What is required: Leaving the images behind, copy every line of the records exactly.

══ Data under study

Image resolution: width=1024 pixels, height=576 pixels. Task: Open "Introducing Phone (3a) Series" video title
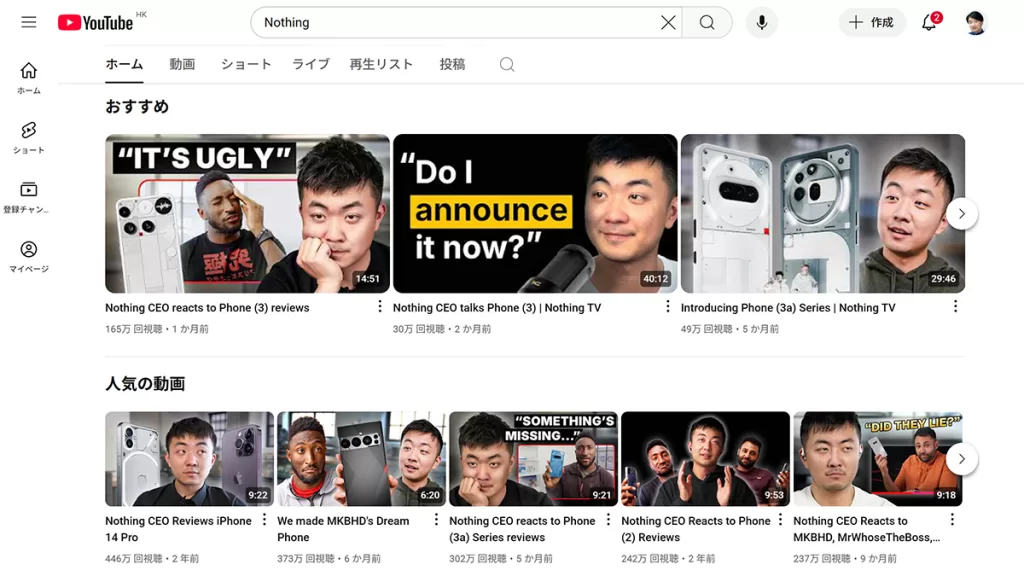pyautogui.click(x=787, y=308)
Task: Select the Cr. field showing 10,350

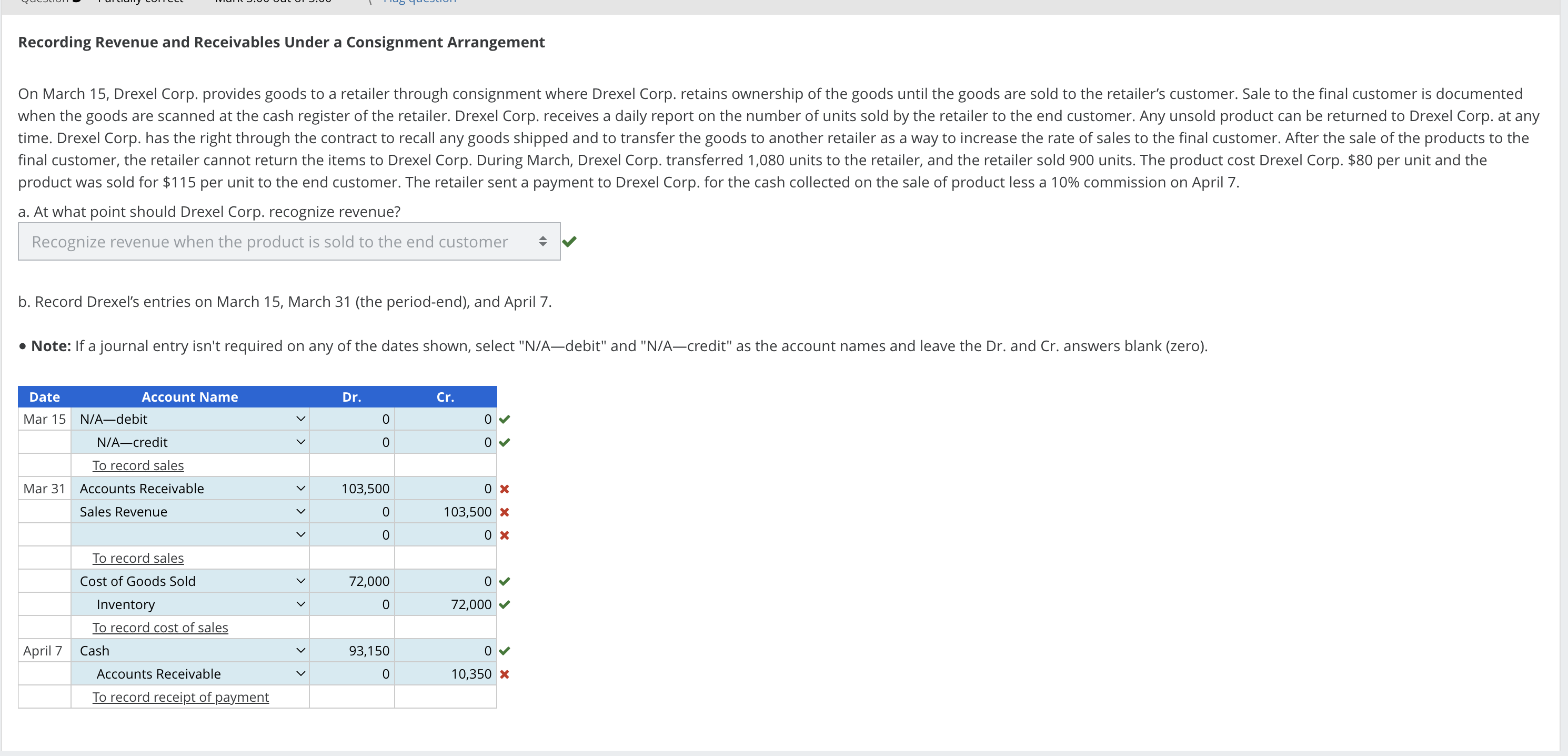Action: point(446,674)
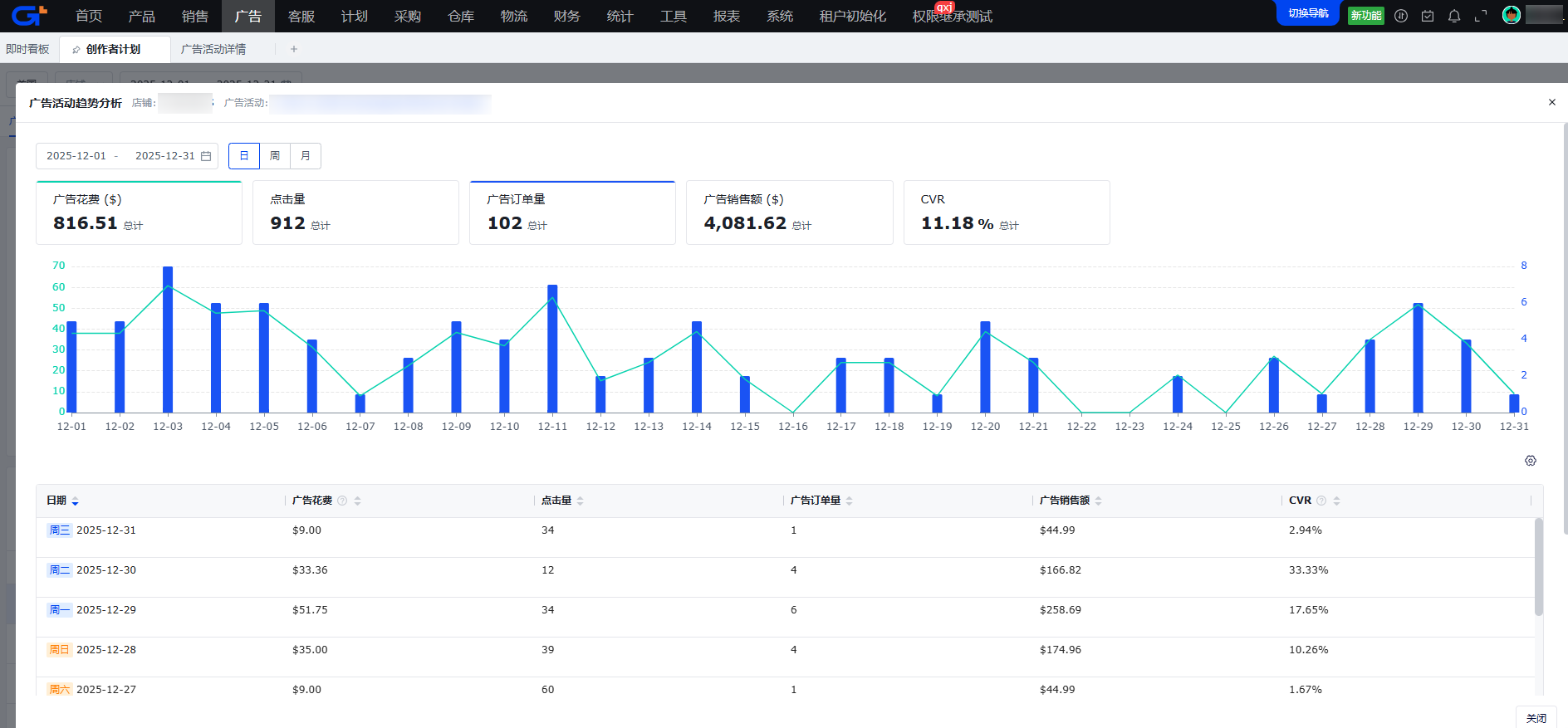Open the 财务 top menu
Screen dimensions: 1568x728
tap(566, 16)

════

Answer to this exercise:
Image resolution: width=1024 pixels, height=576 pixels. Task: Open "Introducing Phone (3a) Series" video title
pyautogui.click(x=787, y=308)
Task: Select the Cr. field showing 10,350

Action: point(446,674)
Open the 财务 top menu
Screen dimensions: 1568x728
tap(566, 16)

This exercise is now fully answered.